Snails congregate in groups in the winter, at the foot of walls, and under plants or tubs. They love to feast on young plants & leaves so to protect your plants hunt them out and you can usually dispose of large numbers at a time. Do this after dark when they are most active. A torch will help you spot them.
Prepare for spring
Save yourself time and money next year, by making sure that all your garden equipment is cleaned correctly – doing this will prevent any tools that have rusted or rotted, as well as any plants being overcome with infection or pests.
- Scrub your hand tools – remove all the soil and check for damage. Oil metal tools including shears and loppers to protect them from rust, and give bare wooden handles a coat of linseed oil.
- Wash flower pots and seed trays in diluted disinfectant solution. Descale and clean watering systems.
- Clean your greenhouse. Pests and diseases can linger in nooks and crannies ready to attack new plants in spring. Disinfectant every surface thoroughly – if your greenhouse stands on hard, bare earth, scrub the disinfectant in with a stiff brush.
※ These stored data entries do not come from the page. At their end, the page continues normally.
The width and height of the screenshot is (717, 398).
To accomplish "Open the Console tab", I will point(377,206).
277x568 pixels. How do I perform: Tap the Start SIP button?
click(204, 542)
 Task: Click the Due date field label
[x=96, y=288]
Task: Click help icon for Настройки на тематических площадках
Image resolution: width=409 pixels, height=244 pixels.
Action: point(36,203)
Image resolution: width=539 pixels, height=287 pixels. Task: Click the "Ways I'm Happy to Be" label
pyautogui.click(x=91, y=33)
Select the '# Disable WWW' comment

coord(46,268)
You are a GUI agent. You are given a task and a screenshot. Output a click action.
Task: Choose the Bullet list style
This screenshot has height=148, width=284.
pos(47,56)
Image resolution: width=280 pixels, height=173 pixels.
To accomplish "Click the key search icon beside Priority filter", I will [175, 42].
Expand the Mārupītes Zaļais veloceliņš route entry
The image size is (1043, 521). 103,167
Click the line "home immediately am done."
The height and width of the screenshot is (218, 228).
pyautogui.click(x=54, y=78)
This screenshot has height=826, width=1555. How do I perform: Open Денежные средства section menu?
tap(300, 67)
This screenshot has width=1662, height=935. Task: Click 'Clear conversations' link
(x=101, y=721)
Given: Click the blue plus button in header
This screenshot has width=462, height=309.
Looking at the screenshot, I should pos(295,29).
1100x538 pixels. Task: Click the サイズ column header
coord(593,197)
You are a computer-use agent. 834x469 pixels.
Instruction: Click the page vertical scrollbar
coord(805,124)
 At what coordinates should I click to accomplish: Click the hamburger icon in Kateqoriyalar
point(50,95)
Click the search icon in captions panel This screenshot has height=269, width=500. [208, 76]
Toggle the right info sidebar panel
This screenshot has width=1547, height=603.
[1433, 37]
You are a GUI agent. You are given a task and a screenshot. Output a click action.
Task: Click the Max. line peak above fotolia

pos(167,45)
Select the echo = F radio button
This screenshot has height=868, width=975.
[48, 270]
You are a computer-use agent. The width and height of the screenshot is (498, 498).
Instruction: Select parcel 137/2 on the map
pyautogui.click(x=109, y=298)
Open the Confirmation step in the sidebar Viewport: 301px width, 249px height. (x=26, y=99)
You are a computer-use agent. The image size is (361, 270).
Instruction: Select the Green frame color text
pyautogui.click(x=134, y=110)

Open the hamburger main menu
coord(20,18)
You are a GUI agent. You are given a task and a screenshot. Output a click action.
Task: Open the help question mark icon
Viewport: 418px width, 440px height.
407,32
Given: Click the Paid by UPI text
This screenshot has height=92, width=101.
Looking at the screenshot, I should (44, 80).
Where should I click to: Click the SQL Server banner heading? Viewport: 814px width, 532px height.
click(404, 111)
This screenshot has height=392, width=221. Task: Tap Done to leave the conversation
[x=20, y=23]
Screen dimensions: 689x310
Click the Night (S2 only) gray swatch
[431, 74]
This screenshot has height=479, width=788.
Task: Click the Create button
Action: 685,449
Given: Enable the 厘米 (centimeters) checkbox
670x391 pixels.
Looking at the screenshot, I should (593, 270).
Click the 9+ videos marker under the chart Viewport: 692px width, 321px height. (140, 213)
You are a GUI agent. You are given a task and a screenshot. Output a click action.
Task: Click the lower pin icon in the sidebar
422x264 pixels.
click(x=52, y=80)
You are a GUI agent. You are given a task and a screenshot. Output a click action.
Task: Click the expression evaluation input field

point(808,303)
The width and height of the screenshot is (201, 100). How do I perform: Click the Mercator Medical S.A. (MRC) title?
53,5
- Now is a good time to plant bare root roses, these can be planted any time between now and March.
- Plant fruit trees and bushes if soil is workable and not too wet.
Attract and feed garden birds
In winter, when night temperatures can plummet to below freezing, good quality food will help to sustain visiting birds through harsh conditions.
Most of us like to have a tidy garden, but try and leave a few areas where bugs can thrive, such as a pile of old logs or rotting leaves. The birds will enjoy this area too.
It’s a good idea to clean bird baths and drinking water containers regularly, every few days. You should scrape droppings and old, discarded food off bird tables and feeders before you add fresh food. If you adopt a regular cleaning routine, you’ll be helping your visitors to stay healthy. Remember, cleaning should be done outside, wear rubber gloves, and wash your hands thoroughly afterwards.
Festive pot plants
Once the routine gardening has slowed down outside, you may want to start paying attention to the pots indoors. Decorating your home with festive plants is an ideal way to bring in the holiday season. Poinsettias are a modern Christmas classic. To keep them looking their best for as long as possible, place them in a warm, bright room that keeps an even temperature. You should also keep them out of any cold draughts. For more help taking care of your poinsettia, read our article on how to care for your poinsettia.
Orchids are another popular choice for Christmas. They need a steady temperature of 16 to 21°C and high humidity. This is best achieved by standing the pot on a dish of damp pebbles. Give them a watering about once a week, then let the pot drain. But don’t use tap water - boiled water that’s been left to cool, or better still rainwater should be used. We also have an article on how to care for orchids that includes more tips on how to care for your plant.